[[ PROVIDED DATA, beginning ]]

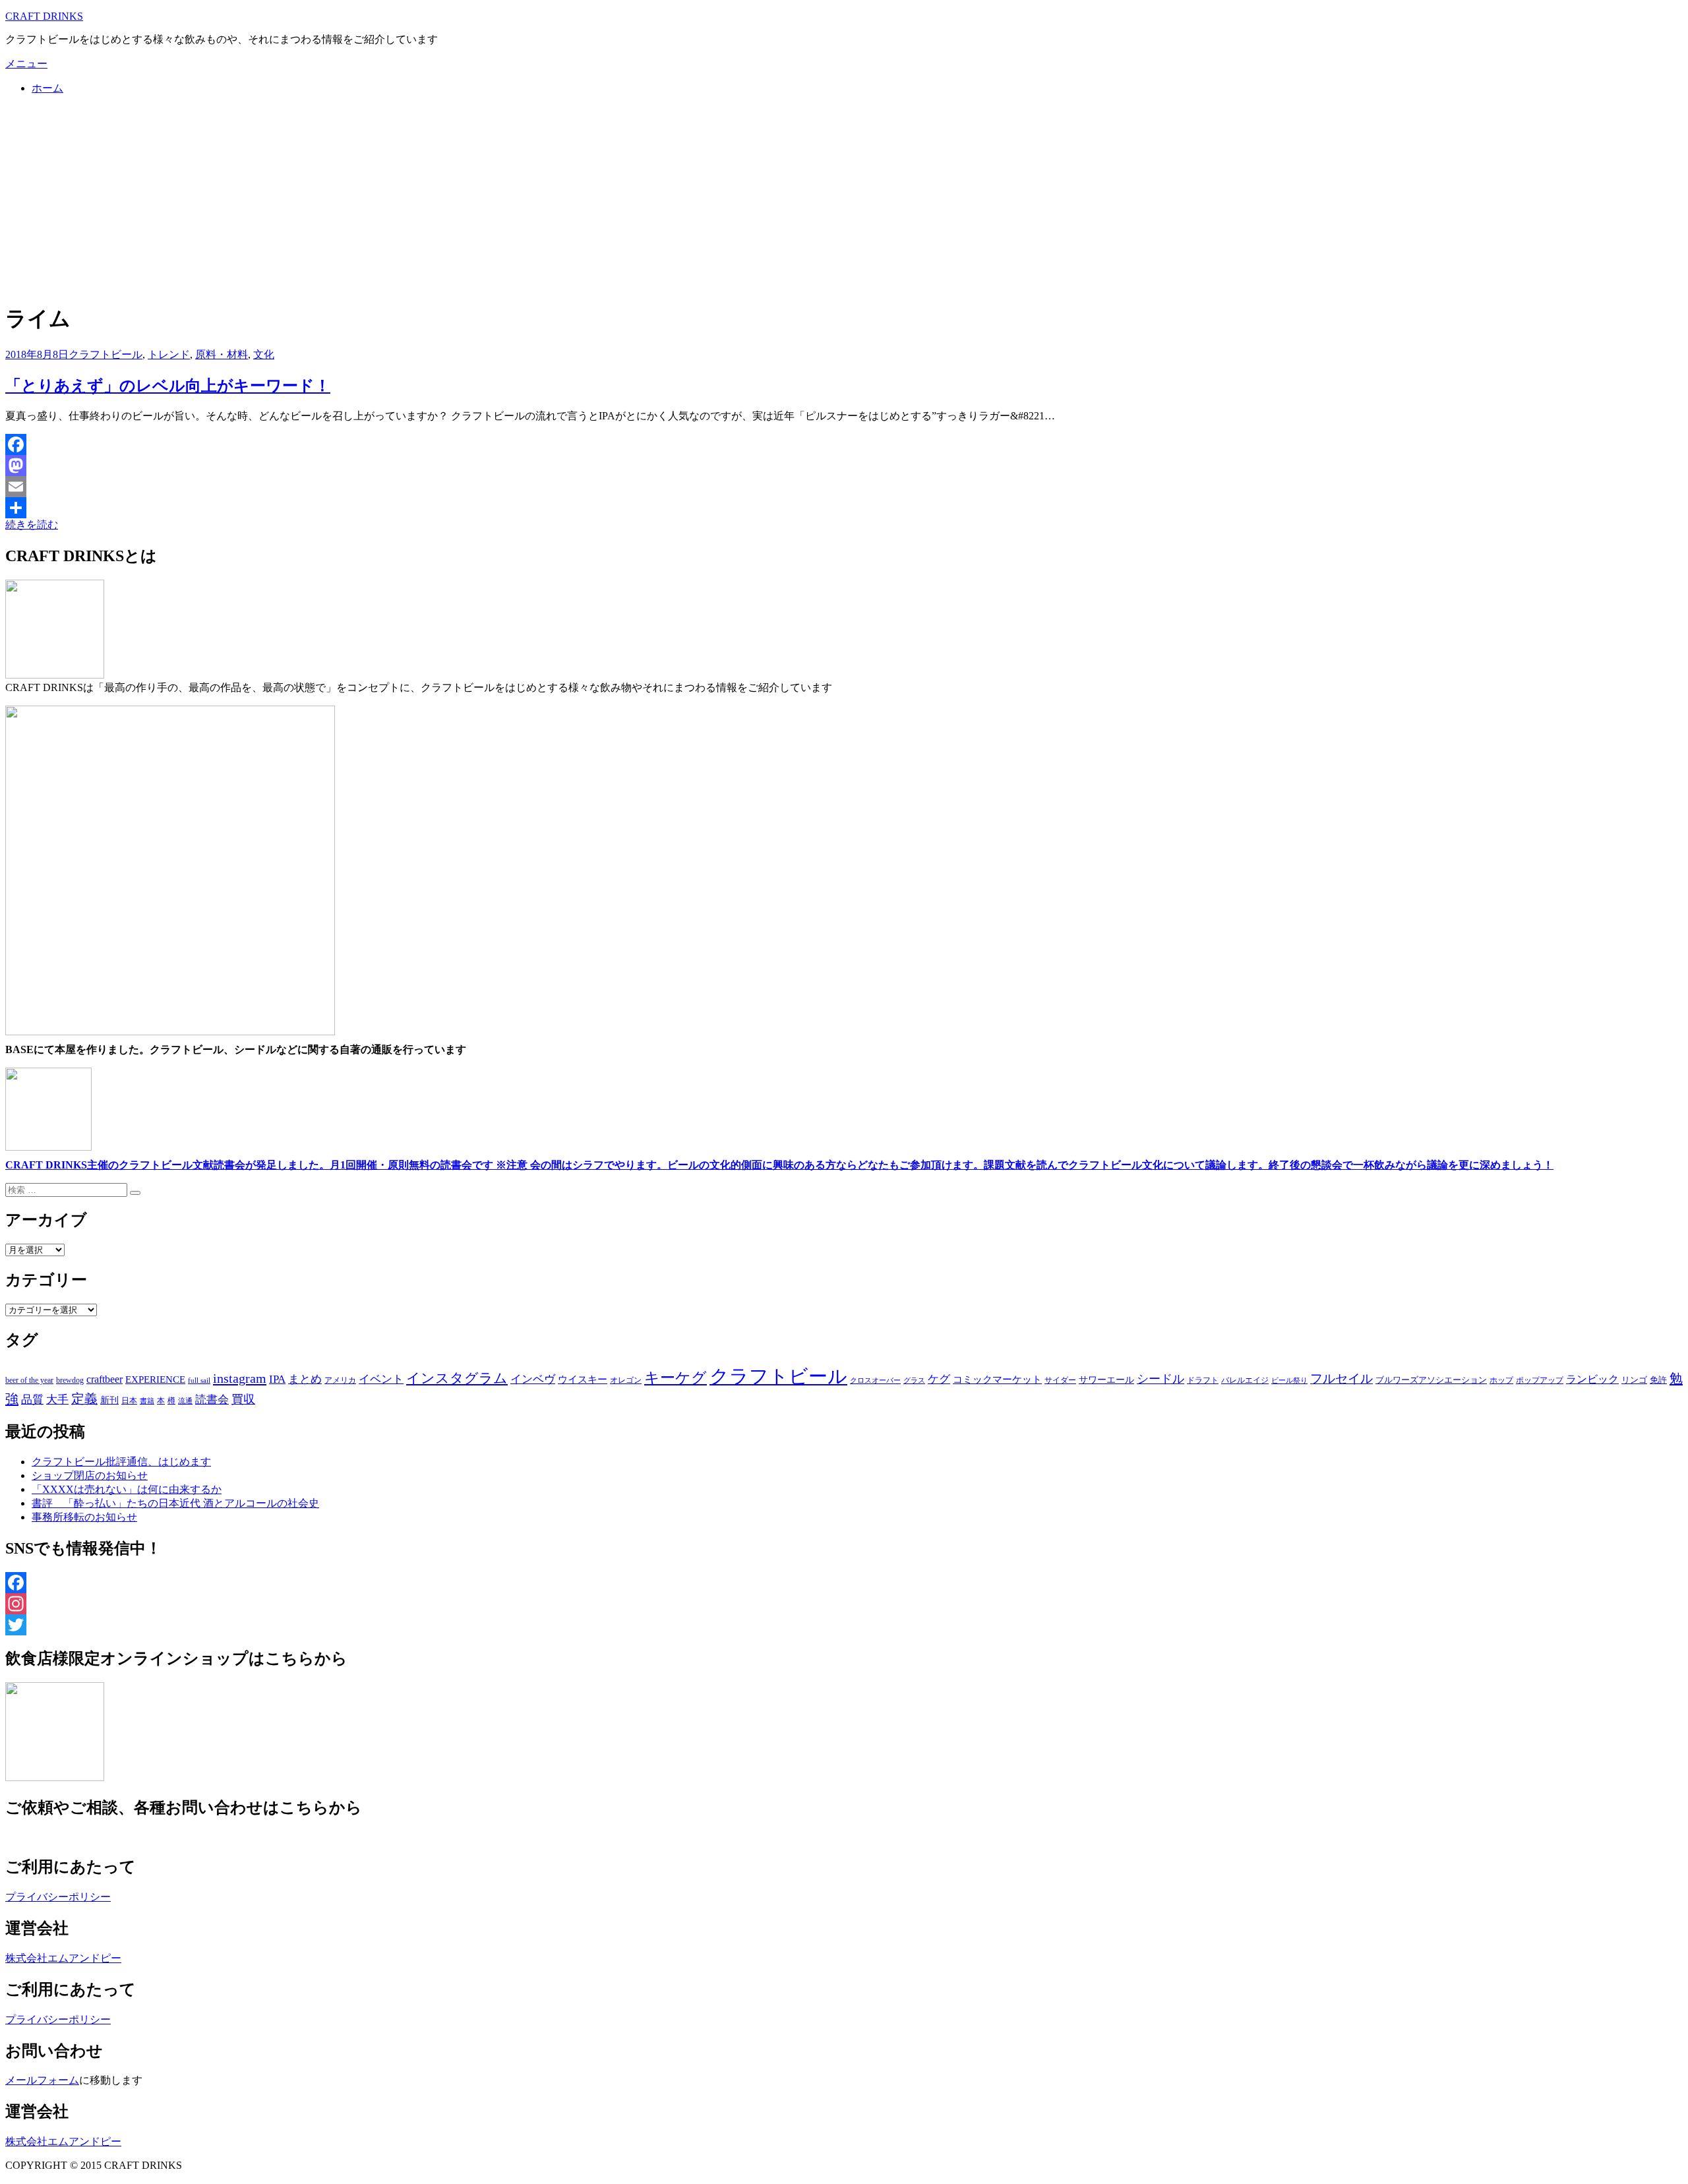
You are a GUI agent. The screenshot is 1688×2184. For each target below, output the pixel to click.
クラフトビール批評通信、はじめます (121, 1461)
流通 (185, 1401)
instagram (239, 1378)
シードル (1160, 1378)
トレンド (169, 354)
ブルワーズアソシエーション (1431, 1380)
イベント (381, 1379)
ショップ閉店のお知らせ (90, 1475)
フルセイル (1341, 1378)
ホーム (47, 88)
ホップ (1501, 1380)
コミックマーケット (997, 1379)
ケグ (939, 1379)
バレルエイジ (1245, 1380)
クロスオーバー (875, 1380)
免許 (1658, 1380)
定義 (84, 1398)
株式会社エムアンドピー (63, 1958)
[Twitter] (844, 1624)
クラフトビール (105, 354)
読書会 (212, 1399)
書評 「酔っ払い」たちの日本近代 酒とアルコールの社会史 (175, 1503)
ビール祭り (1289, 1380)
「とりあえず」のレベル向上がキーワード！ (167, 385)
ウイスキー (582, 1379)
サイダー (1060, 1380)
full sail (199, 1380)
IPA (277, 1379)
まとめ (305, 1379)
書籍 (147, 1401)
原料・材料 (221, 354)
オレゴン (626, 1380)
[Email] (844, 486)
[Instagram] (844, 1603)
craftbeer (104, 1379)
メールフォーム (42, 2080)
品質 (32, 1399)
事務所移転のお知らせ (84, 1517)
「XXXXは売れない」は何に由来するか (127, 1489)
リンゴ (1634, 1380)
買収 (243, 1399)
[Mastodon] (844, 465)
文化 (263, 354)
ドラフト (1203, 1380)
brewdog (70, 1380)
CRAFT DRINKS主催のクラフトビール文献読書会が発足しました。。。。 (779, 1164)
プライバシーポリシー (58, 1896)
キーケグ (675, 1377)
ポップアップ (1539, 1380)
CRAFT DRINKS (44, 16)
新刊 (109, 1400)
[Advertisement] (844, 198)
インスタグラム (457, 1378)
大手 (57, 1399)
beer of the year (29, 1380)
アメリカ (340, 1380)
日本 (129, 1400)
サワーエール (1106, 1380)
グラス (914, 1380)
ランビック (1592, 1379)
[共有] (844, 507)
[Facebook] (844, 444)
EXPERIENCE (155, 1379)
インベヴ (532, 1379)
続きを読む (31, 524)
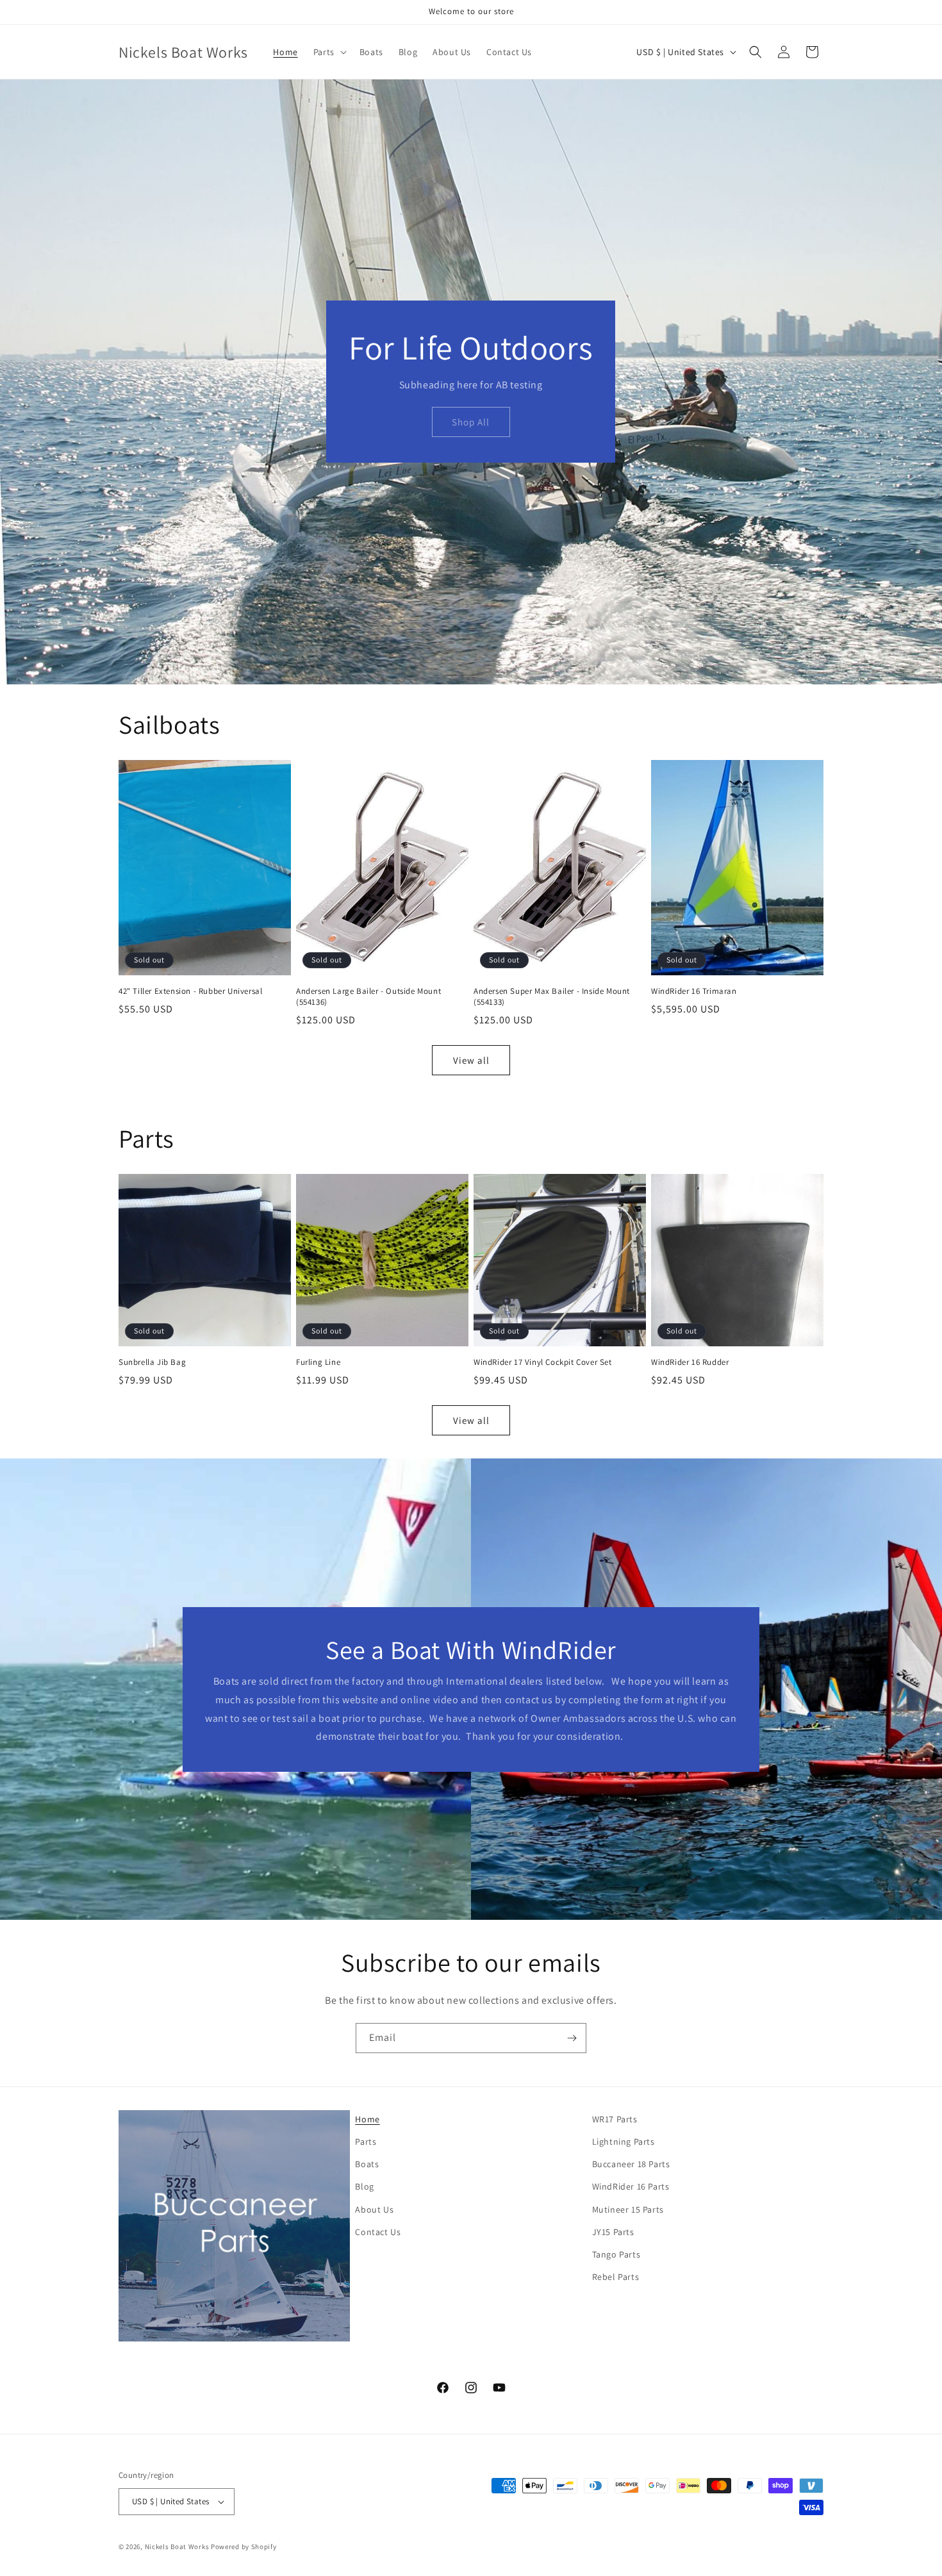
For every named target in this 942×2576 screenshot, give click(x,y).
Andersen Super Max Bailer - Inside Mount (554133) (552, 996)
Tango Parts (616, 2254)
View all (471, 1060)
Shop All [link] (471, 422)
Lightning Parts (623, 2141)
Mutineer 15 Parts (628, 2209)
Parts (365, 2141)
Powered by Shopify (244, 2546)
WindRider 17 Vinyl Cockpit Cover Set (543, 1362)
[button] (329, 51)
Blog (364, 2186)
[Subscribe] (572, 2038)
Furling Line (318, 1362)
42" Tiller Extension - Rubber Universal (190, 991)
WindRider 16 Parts (631, 2186)
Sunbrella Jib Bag (152, 1362)
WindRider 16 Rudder (690, 1362)
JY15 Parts (613, 2232)
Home (367, 2119)
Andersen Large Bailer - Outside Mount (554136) (368, 996)
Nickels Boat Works (177, 2546)
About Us (374, 2209)
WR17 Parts (615, 2119)
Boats (367, 2164)
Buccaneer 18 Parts (631, 2164)
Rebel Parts (616, 2277)
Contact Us (378, 2232)
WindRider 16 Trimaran (694, 991)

[[ PROVIDED DATA, end ]]

* [TO DO]
Print the material in full and exactly, minus the pictures.

* [REPLY]
You are a GUI agent. The screenshot is 1688×2184. For each target below, output the pixel to click.
クラフトビール批評通信、はじめます (121, 1461)
流通 (185, 1401)
instagram (239, 1378)
シードル (1160, 1378)
トレンド (169, 354)
ブルワーズアソシエーション (1431, 1380)
イベント (381, 1379)
ショップ閉店のお知らせ (90, 1475)
フルセイル (1341, 1378)
ホーム (47, 88)
ホップ (1501, 1380)
コミックマーケット (997, 1379)
ケグ (939, 1379)
バレルエイジ (1245, 1380)
クロスオーバー (875, 1380)
免許 (1658, 1380)
定義 (84, 1398)
株式会社エムアンドピー (63, 1958)
[Twitter] (844, 1624)
クラフトビール (105, 354)
読書会 (212, 1399)
書評 「酔っ払い」たちの日本近代 酒とアルコールの社会史 (175, 1503)
ビール祭り (1289, 1380)
「とりあえず」のレベル向上がキーワード！ (167, 385)
ウイスキー (582, 1379)
サイダー (1060, 1380)
full sail (199, 1380)
IPA (277, 1379)
まとめ (305, 1379)
書籍 (147, 1401)
原料・材料 (221, 354)
オレゴン (626, 1380)
[Email] (844, 486)
[Instagram] (844, 1603)
craftbeer (104, 1379)
メールフォーム (42, 2080)
品質 (32, 1399)
事務所移転のお知らせ (84, 1517)
「XXXXは売れない」は何に由来するか (127, 1489)
リンゴ (1634, 1380)
買収 (243, 1399)
[Mastodon] (844, 465)
文化 (263, 354)
ドラフト (1203, 1380)
brewdog (70, 1380)
CRAFT DRINKS主催のクラフトビール文献読書会が発足しました。。。。 (779, 1164)
プライバシーポリシー (58, 1896)
キーケグ (675, 1377)
ポップアップ (1539, 1380)
CRAFT DRINKS (44, 16)
新刊 (109, 1400)
[Advertisement] (844, 198)
インスタグラム (457, 1378)
大手 (57, 1399)
beer of the year (29, 1380)
アメリカ (340, 1380)
日本 (129, 1400)
サワーエール (1106, 1380)
グラス (914, 1380)
ランビック (1592, 1379)
[共有] (844, 507)
[Facebook] (844, 444)
EXPERIENCE (155, 1379)
インベヴ (532, 1379)
続きを読む (31, 524)
For every named target in this 942×2576 screenshot, give click(x,y).
Andersen Super Max Bailer - Inside Mount (554133) (552, 996)
Tango Parts (616, 2254)
View all (471, 1060)
Shop All [link] (471, 422)
Lightning Parts (623, 2141)
Mutineer 15 Parts (628, 2209)
Parts (365, 2141)
Powered by Shopify (244, 2546)
WindRider 17 Vinyl Cockpit Cover Set (543, 1362)
[button] (329, 51)
Blog (364, 2186)
[Subscribe] (572, 2038)
Furling Line (318, 1362)
42" Tiller Extension - Rubber Universal (190, 991)
WindRider 16 Parts (631, 2186)
Sunbrella Jib Bag (152, 1362)
WindRider 16 Rudder (690, 1362)
JY15 Parts (613, 2232)
Home (367, 2119)
Andersen Large Bailer - Outside Mount (554136) (368, 996)
Nickels Boat Works (177, 2546)
About Us (374, 2209)
WR17 Parts (615, 2119)
Boats (367, 2164)
Buccaneer 18 Parts (631, 2164)
Rebel Parts (616, 2277)
Contact Us (378, 2232)
WindRider 16 Trimaran (694, 991)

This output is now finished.